- Born: April 1, 1968 (age 58) Odesa, Ukrainian SSR, Soviet Union (now Ukraine)
- Occupations: Businessman and Jewish community leader

= Alexander (Aaron) Levin =

Ukrainian businessman

Alexander (Aaron) Levin (Note: Олександр (Аарон) Леонідович Левін) (born April 1, 1968) is a businessman and president of a Jewish Community in Kyiv , founding president of the World Forum of Russian-Speaking Jewry and a leader of the US Russian-speaking community.

== Life ==
Levin was born in Odesa, Ukraine to a Jewish family. In 1988 Levin emigrated to America, becoming a U.S. citizen in 1993. In 1994 Alexander Levin returned to Ukraine, where he got involved in the real estate development sector. He is a board member of the Ukrainian Construction Association (UCA). In 2007, Levin with his partners organized the largest real estate development group in Kyiv – KDD Group NV – and became the chairman of the board of directors. As of December 2011 Levin owned 22.63% of KDD Group NV. In June 2010, he became head of a Kyiv Jewish religious community, Brodsky Choral Synagogue. Levin is president of the board of the Babi Yar Memorial Fund.
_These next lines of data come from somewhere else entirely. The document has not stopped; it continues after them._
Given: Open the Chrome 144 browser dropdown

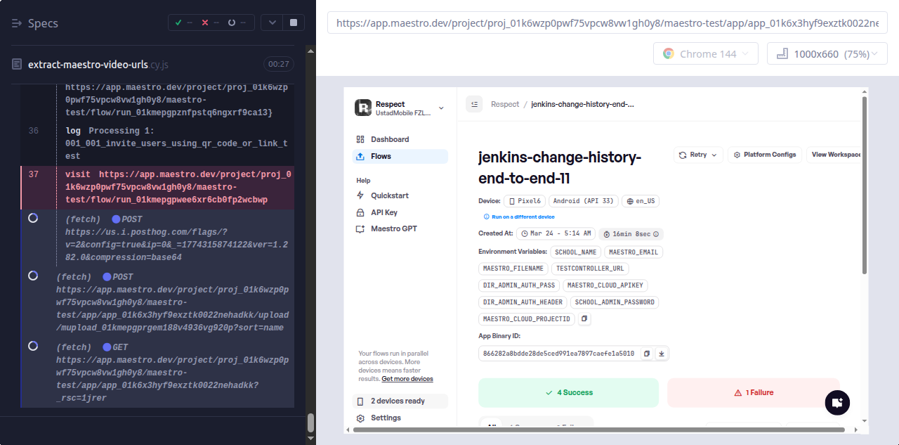Looking at the screenshot, I should pos(706,54).
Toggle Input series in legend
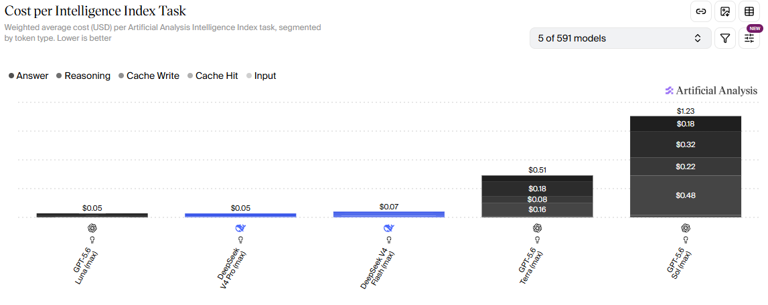The width and height of the screenshot is (768, 305). [x=261, y=76]
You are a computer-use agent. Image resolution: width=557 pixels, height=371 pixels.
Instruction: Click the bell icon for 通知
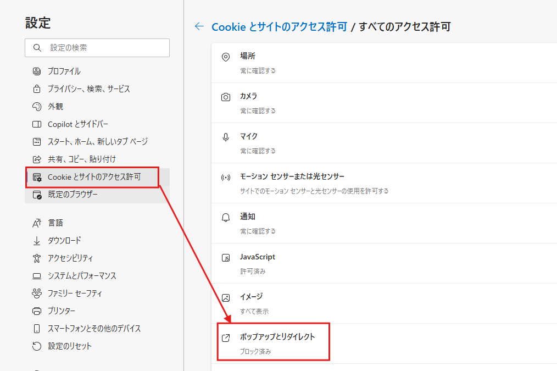(226, 218)
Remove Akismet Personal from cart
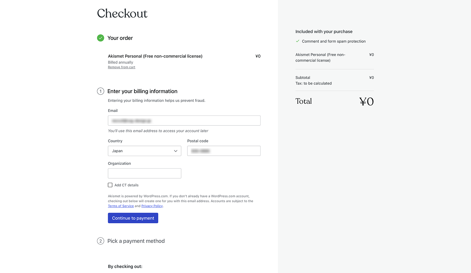The height and width of the screenshot is (273, 471). point(122,67)
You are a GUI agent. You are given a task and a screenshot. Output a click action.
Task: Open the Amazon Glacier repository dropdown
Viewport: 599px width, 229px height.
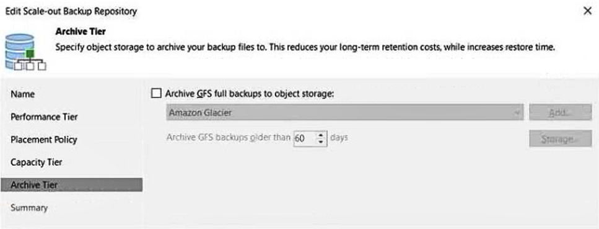pos(344,112)
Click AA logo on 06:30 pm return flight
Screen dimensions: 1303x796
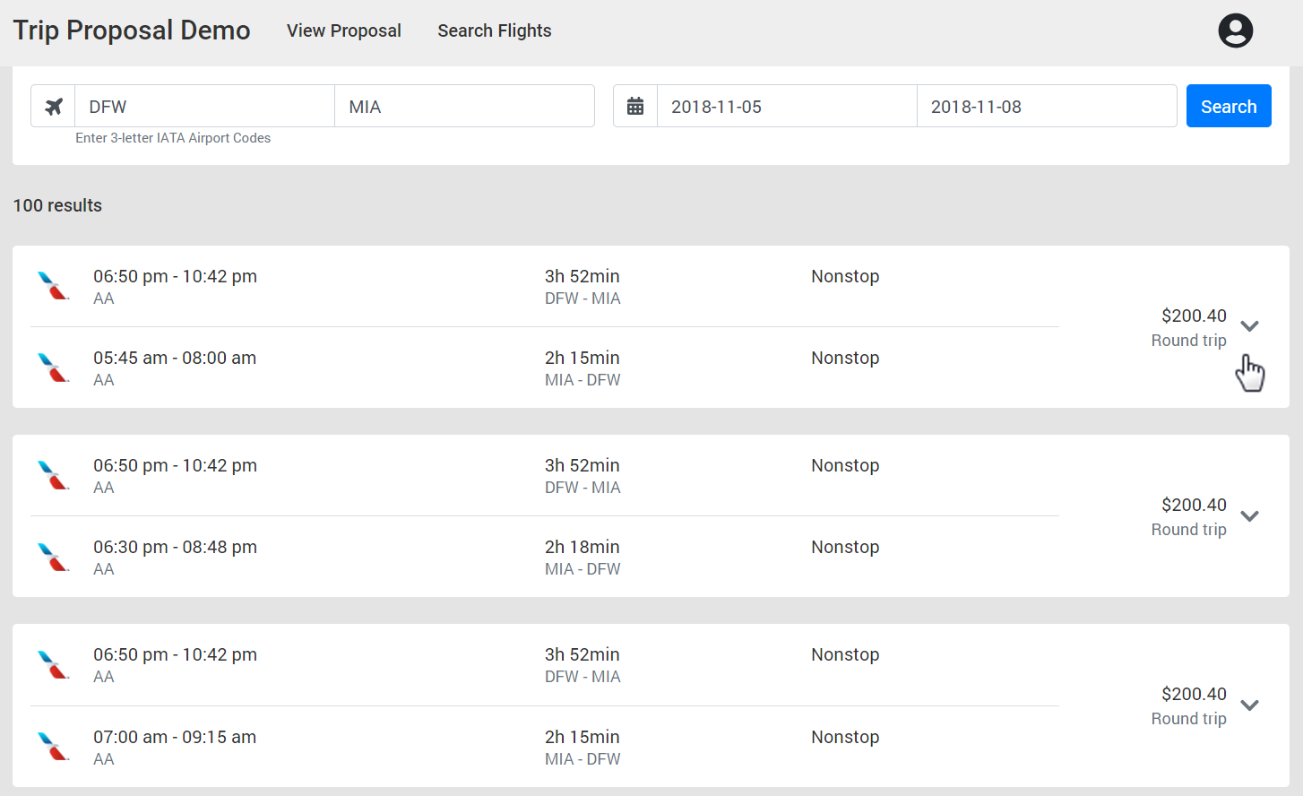[x=54, y=557]
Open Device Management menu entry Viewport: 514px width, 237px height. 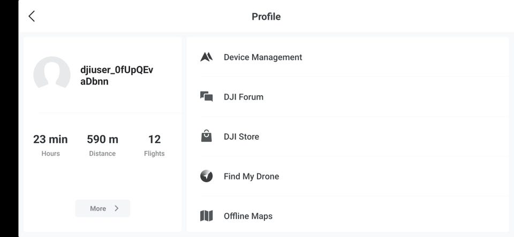pyautogui.click(x=263, y=57)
He is the founding president of the World Forum of Russian-Speaking Jewry, an international organization promoting ties between Russian-speaking Jews and the State of Israel. On behalf of the 3 million Russian-speaking Jews all over the world, with Russia and the US being major diasporas, Levin has been invited as a key speaker to such high-profile events as the Israeli Presidential Conference Facing Tomorrow 2013 and at a ceremony commemorating International Holocaust Remembrance Day 2012 at the United Nations In May 2012, Alexander (Aaron) Levin was elected as president of the "Keren Hayesod" (Israel National Fund in Ukraine), and in 2013 in Jerusalem Levin received Chabad Man of the Year Award.